* _TASK ITEM_:
Give back the lines below verbatim, omitting all pictures.

* _THE DATA_:

━━━━━━

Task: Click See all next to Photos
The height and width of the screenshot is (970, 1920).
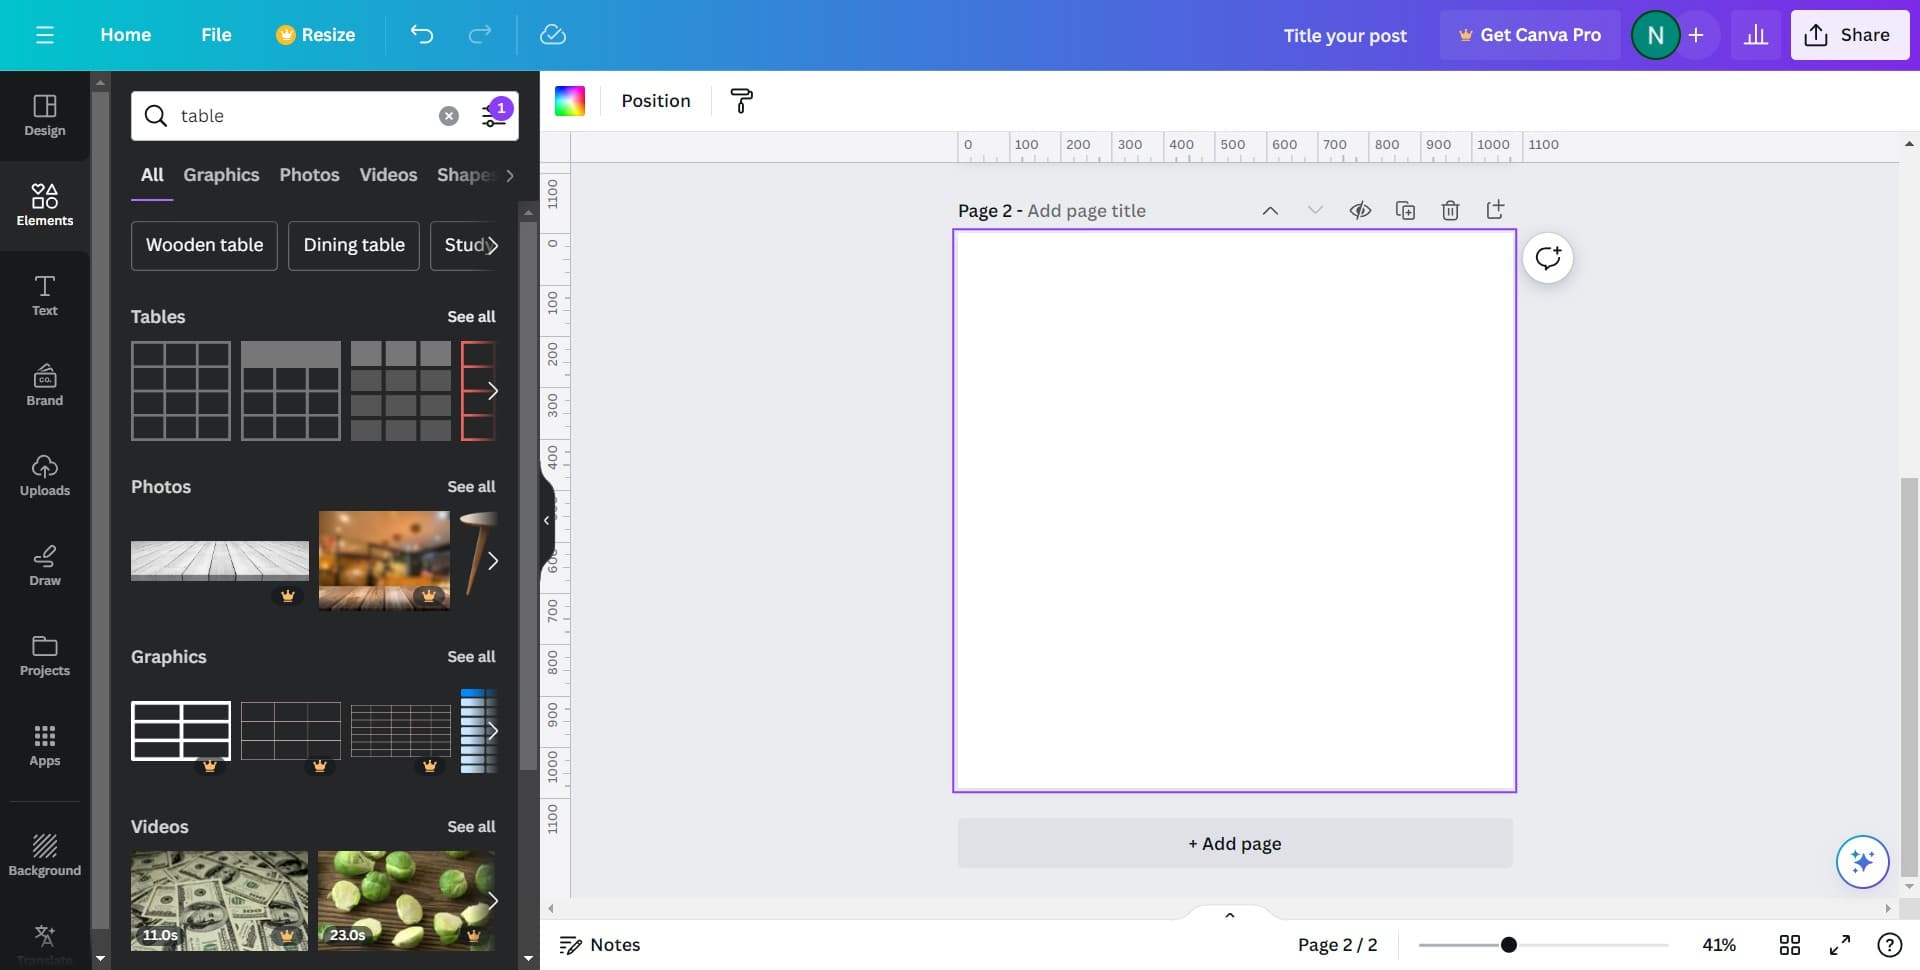Action: (x=471, y=487)
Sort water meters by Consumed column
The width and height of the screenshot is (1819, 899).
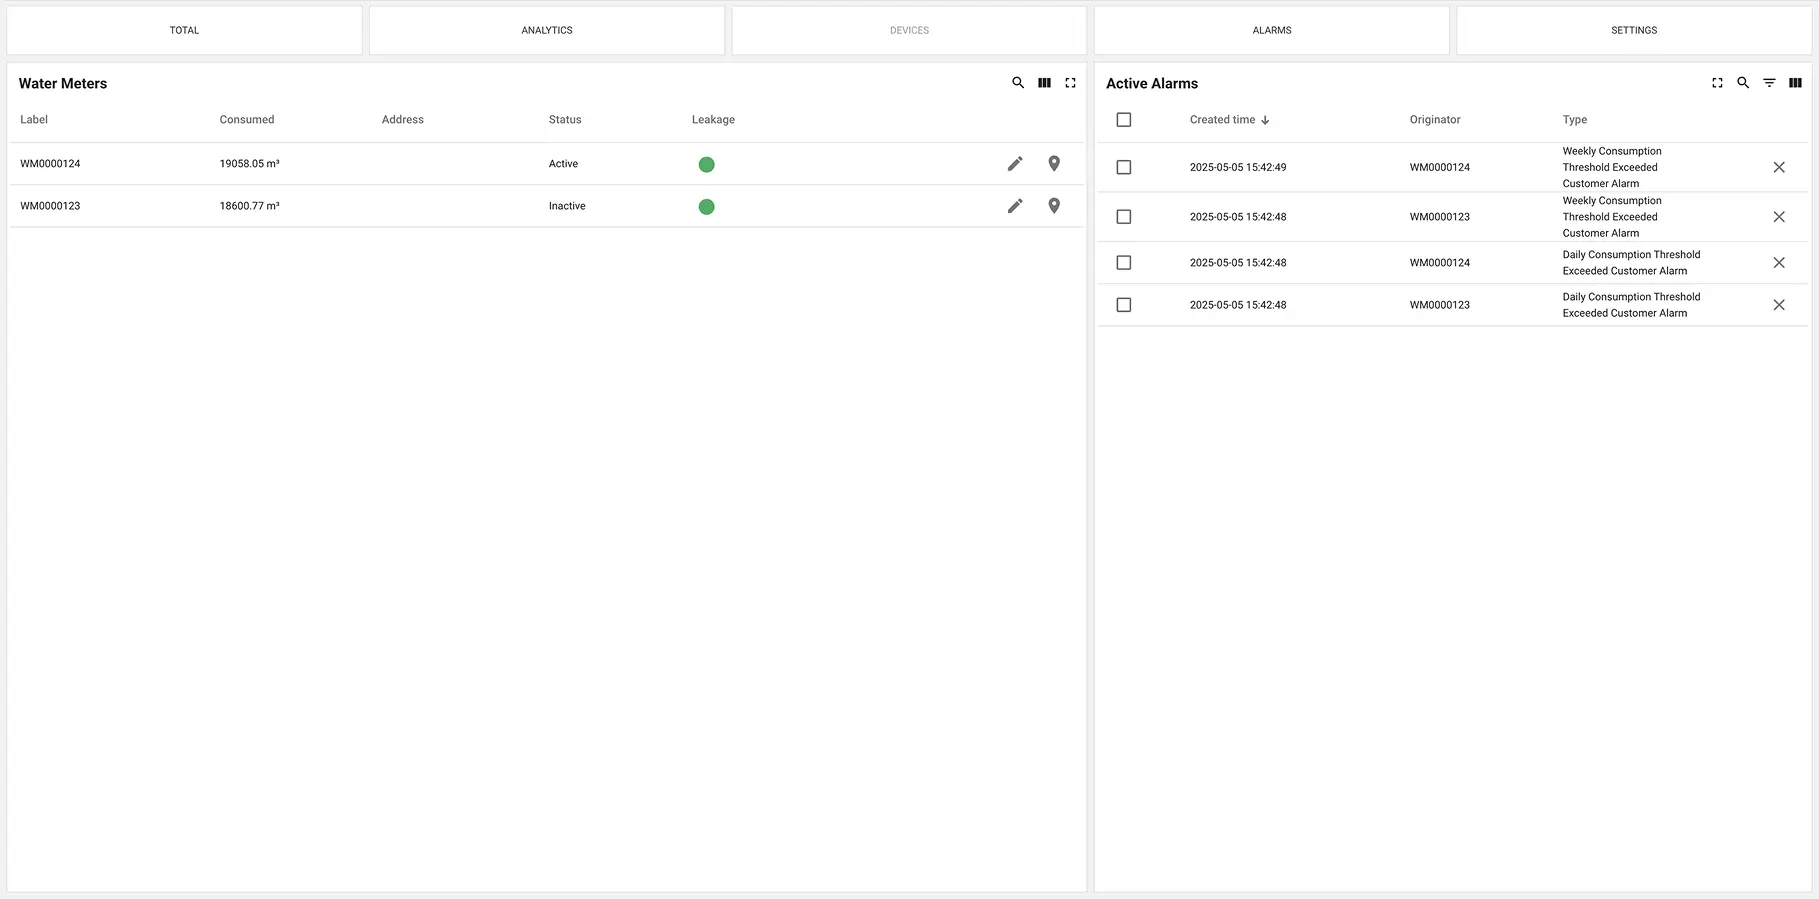click(247, 120)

━━━━━━

* _YOUR SOLUTION_:
Task: Click See all next to Photos
The height and width of the screenshot is (970, 1920).
Action: (x=471, y=487)
Sort water meters by Consumed column
The width and height of the screenshot is (1819, 899).
click(247, 120)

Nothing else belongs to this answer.